TASK TO CARRY OUT>
Using the listing below, return every line that includes "agent".

GIVEN DATA>
------

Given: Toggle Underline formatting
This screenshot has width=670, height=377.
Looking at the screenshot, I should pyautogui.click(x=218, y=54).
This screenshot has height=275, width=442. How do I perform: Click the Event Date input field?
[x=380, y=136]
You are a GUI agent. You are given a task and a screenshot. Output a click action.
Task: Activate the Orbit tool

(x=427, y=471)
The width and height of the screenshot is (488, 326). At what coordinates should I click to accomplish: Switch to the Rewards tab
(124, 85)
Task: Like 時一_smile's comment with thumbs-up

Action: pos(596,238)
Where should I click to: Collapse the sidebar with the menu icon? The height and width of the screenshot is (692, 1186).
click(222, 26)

------

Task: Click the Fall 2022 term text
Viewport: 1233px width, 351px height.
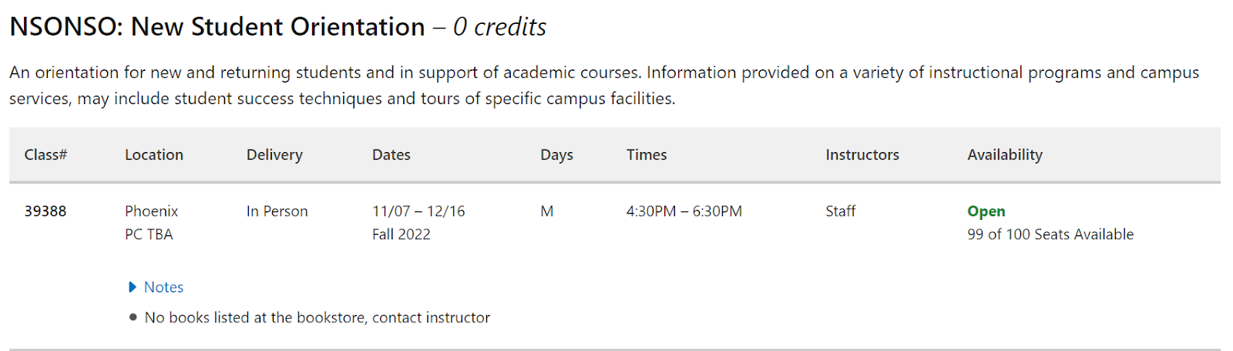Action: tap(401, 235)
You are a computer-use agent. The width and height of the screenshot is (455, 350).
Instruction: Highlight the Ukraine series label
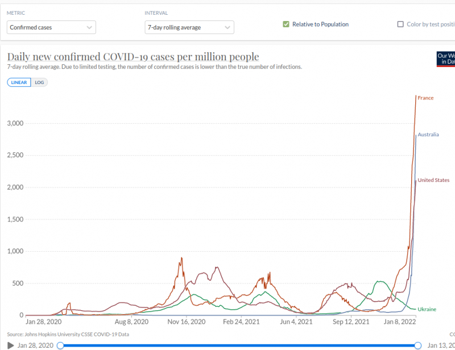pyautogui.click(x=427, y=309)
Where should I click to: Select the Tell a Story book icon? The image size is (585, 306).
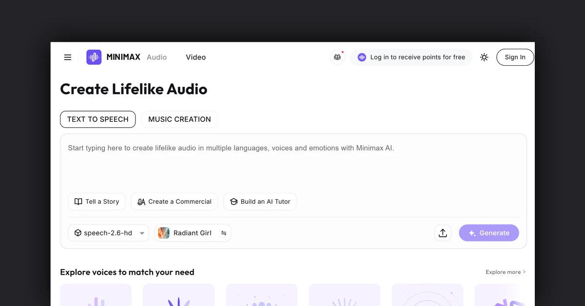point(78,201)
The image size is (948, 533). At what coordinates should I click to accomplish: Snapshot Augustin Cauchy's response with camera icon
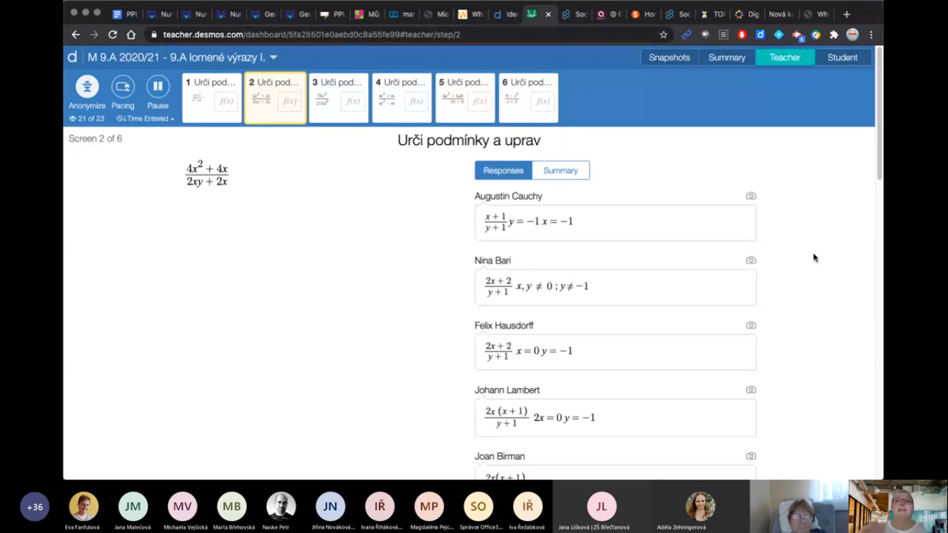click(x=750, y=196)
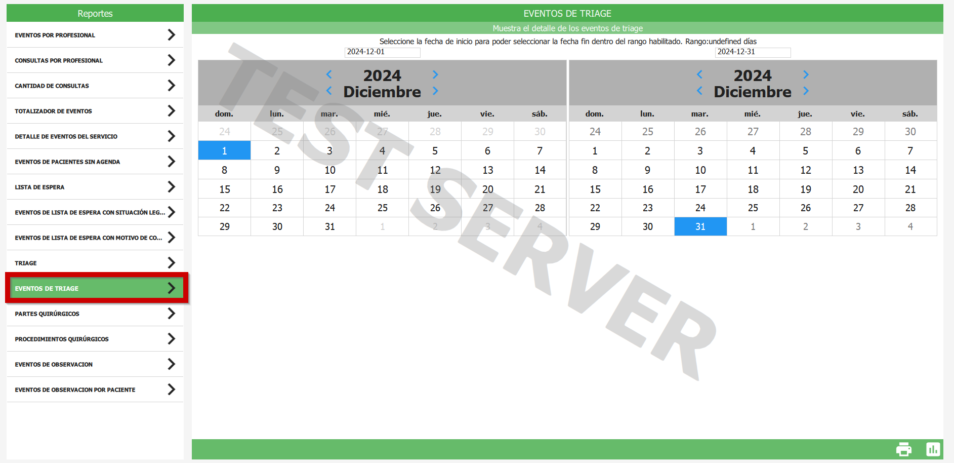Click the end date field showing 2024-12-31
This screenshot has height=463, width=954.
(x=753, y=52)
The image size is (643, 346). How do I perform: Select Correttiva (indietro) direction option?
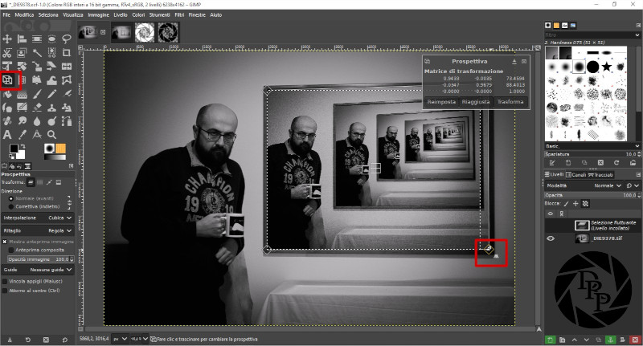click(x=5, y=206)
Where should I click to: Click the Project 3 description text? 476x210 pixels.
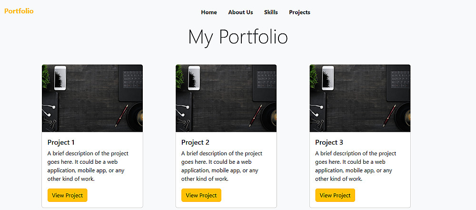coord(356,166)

------

RESULT OF THE EXERCISE>
You are a GUI agent. You are given a task and a screenshot. Output a click action.
You are a computer-use agent. The width and height of the screenshot is (455, 350).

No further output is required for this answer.